It's the 1980s in the sleepy English village of Rushton. Mickey and Fred are next-door neighbours and best friends. In and out of scrapes from the day they're born, they share everything from their first cigarette to their first kiss. They're convinced that nothing will ever keep them apart. But they're wrong.

Fifteen years later, Mickey is beginning a new phase of her life with a small flower shop in London. Squeezed into the tiny flat above, she's a loving, if chaotic, single mum, juggling home and work and trying to build a secure life.

Fred, too, has moved on. Surrounded by the trappings of success - an exciting career and a London lifestyle - he's set to marry his gorgeous girlfriend in just a few short weeks. Then he bumps into Mickey for the first time since their worlds fell apart.

Tentatively picking up the threads of their lost friendship, Fred and Mickey find themselves reliving their glory days growing up in Rushton but can they ever really overcome the devastating events that once tore them apart? And is it true what they say about first loves being forever?

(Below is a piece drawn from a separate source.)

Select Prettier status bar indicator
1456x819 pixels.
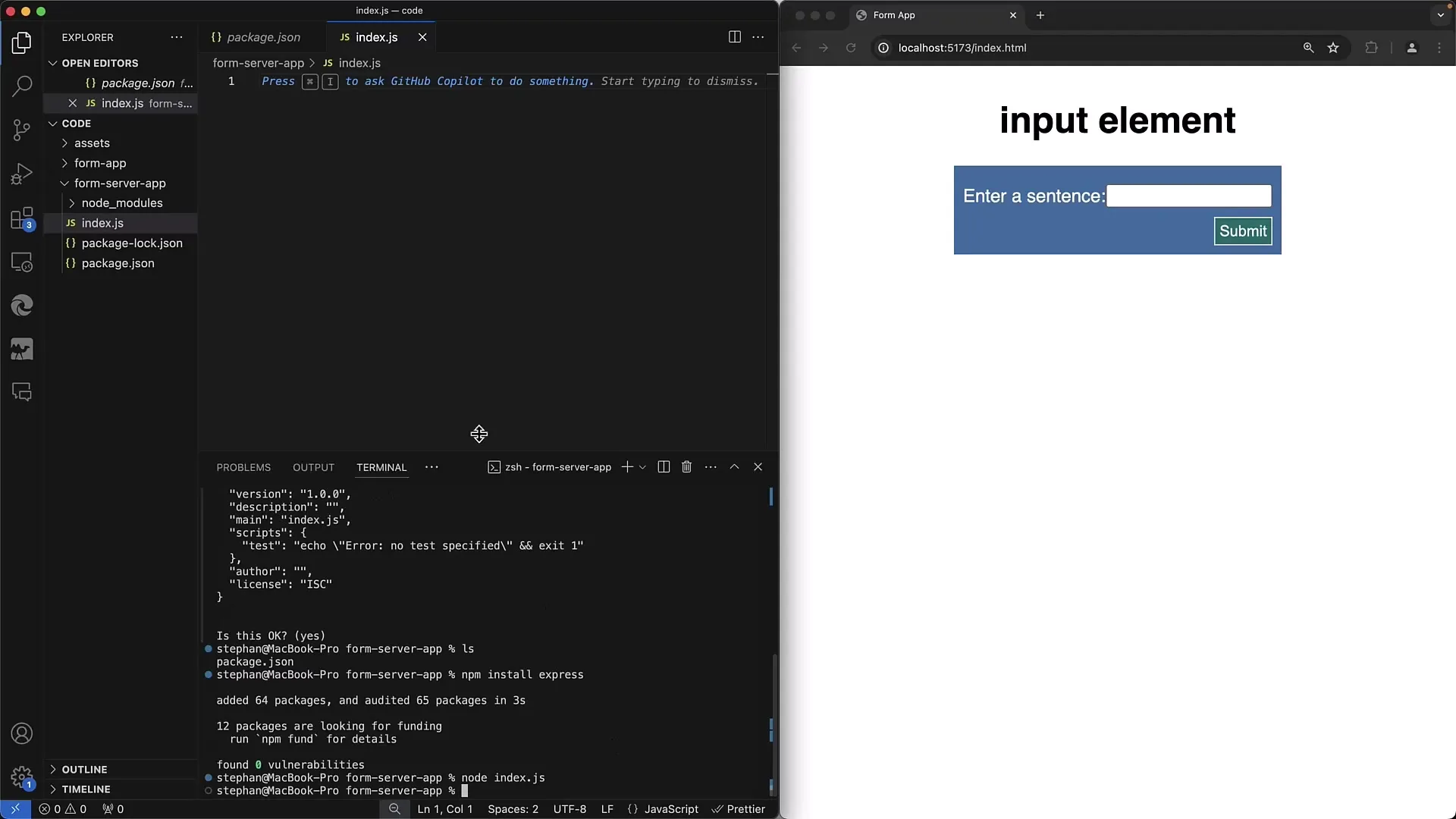[x=740, y=808]
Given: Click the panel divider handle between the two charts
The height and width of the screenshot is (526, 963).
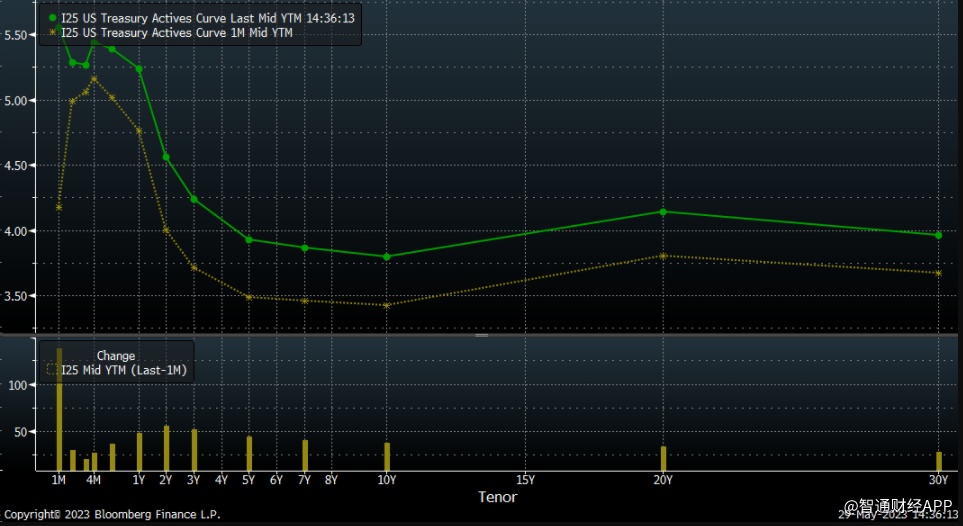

Warm, funny and moving, The Boy Next Door is about growing up, falling in and out of love and learning that you're never too old to be a kid.

We Say

Authors Josie Lloyd and Emlyn Rees created a masterpiece with their first co-written novel, Come Together. Using the 'he said, she said' approach, where one character tells the story for a chapter and then the other lead character narrates for the next, the two authors used a system which has been often emulated since but never matched for effectiveness. The hardest task in writing this book was always going to be creating believable characters who we actually care about, whilst using the same 'he said, she said' approach.

The Boy Next Door introduces us to Fred and Mickey (who is, by the way, female). Friends for many years during their childhood, they are split by disturbing events more involving their parents than themselves. Fifteen years later, Fred and Mickey have a chance meeting and the emotions they felt in the past are dragged kicking and screaming to the surface. Trouble is, Fred's engaged and due to tie the knot in a matter of weeks.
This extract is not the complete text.